Aufgabe 1 — Wie alt war die erzählende Person laut der Radioandacht zur Wiedervereinigung, als die Proteste und der Mauerfall begannen?
Aufgabe 2 — Schreibe die Radioandacht zur Wiedervereinigung im Anschluss an ihren letzten Satz weiter.

Gezeigter Text —
##########

Beiträge auf: wdr5
Das Geistliche Wort | 23.06.2024 | 08:40 Uhr
Zu wissen, dass wir zählen
Jessy Wellmer erzählt darin von ihren ganz eigenen Erlebnissen, damals in Mecklenburg-Vorpommern, wo sie aufgewachsen ist. Und sie hat viele andere Geschichten, Zahlen und Studien aus den letzten 35 Jahren zusammengetragen. Und ich denke: 35 Jahre - da ist es an der Zeit, sich all dem zu stellen, was noch nicht zusammenpasst.
Lied 1: Igor Levit, Ode to joy (Beethoven)
Von Wiedervereinigung ist offiziell die Rede – tatsächlich fühlt es sich für viele Menschen nicht so an. Mein Eindruck ist: Während einige das Auseinanderdriften schmerzhaft spüren, geht das Thema Ost und West an anderen so ziemlich vorbei. Ganz ehrlich: Auch für mich war das Thema lange Zeit weit weg. Habe ich nicht so ganz verstanden, warum denn nicht langsam mal gut ist, wiedervereinigt, wie wir sind. Womöglich, weil ich den Anfang nicht richtig mitbekommen, auf jeden Fall nicht mitgefühlt habe. Als alles losging, die Proteste, der Mauerfall, da war ich frische 16 Jahre alt. Von meiner Heimat, dem Münsterland, war die Grenze maximal weit weg. Wir hatten keine Verwandten im Osten. In Berlin war ich erst Jahre später zum ersten Mal. Was damals für viele Menschen so einschneidend alles verändert hatte, war in meinem Leben etwas, das im Fernsehen gelaufen ist. Ich erinnere mich gut an die Bilder von den Trabbis, die über die Grenze fuhren, den Menschen, die sich in den Armen lagen. Zugleich: All das hätte irgendwo auf der Welt sein können. Klar hatte ich mich damals gefreut - für diese Menschen hinter der Mattscheibe, die nun endlich in Freiheit leben konnten. Für die Familien, die sich endlich wiedersehen konnten. Aber mit mir hatte das nichts zu tun.

##########

[Ein Datenblock]
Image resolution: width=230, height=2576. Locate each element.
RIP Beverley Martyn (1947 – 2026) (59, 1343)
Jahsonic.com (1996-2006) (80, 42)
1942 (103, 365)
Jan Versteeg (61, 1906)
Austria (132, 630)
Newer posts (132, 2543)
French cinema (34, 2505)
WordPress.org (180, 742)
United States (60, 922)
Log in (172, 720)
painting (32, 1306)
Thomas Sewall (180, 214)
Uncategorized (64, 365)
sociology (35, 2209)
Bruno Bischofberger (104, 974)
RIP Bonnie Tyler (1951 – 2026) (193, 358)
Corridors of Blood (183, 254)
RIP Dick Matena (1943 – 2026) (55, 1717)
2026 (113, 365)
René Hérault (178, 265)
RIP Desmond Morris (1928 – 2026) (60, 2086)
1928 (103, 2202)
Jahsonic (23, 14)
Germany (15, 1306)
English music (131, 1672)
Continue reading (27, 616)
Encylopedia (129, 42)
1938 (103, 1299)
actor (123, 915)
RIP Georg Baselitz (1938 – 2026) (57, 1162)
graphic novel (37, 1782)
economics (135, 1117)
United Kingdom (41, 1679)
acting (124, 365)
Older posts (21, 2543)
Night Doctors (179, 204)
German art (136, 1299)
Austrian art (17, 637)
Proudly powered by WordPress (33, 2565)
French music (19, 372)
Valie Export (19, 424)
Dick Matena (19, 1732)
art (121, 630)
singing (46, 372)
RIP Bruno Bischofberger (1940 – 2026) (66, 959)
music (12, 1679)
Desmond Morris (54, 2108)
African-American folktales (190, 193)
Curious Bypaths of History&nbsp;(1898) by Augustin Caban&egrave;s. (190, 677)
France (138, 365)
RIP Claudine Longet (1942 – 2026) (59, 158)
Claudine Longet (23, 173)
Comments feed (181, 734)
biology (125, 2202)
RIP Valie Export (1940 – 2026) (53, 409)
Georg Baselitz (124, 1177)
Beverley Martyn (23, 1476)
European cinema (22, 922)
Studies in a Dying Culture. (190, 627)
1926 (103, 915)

##########

Lösung 1 — 16 Jahre.

Lösung 2 —
Was jetzt anders ist? Ich habe einzelne Lebensgeschichten an mich herangelassen. Und beim Hinhören habe ich erkannt: Mir fehlt es nicht nur an Betroffenheit und Interesse an dem Thema. Es fehlt mir an Respekt.
Lied 2: Igor Levit, Ode to joy (Beethoven)
Es fehlt mir an Respekt. Ja, Respekt ist der Schlüsselbegriff. Er leitet sich vom lateinischen „respectare“ ab, was zurückschauen, hinsehen bedeutet. Im Wortsinn ist Respekt also nichts anderes, als den Anderen Aufmerksamkeit zu schenken, Ansehen.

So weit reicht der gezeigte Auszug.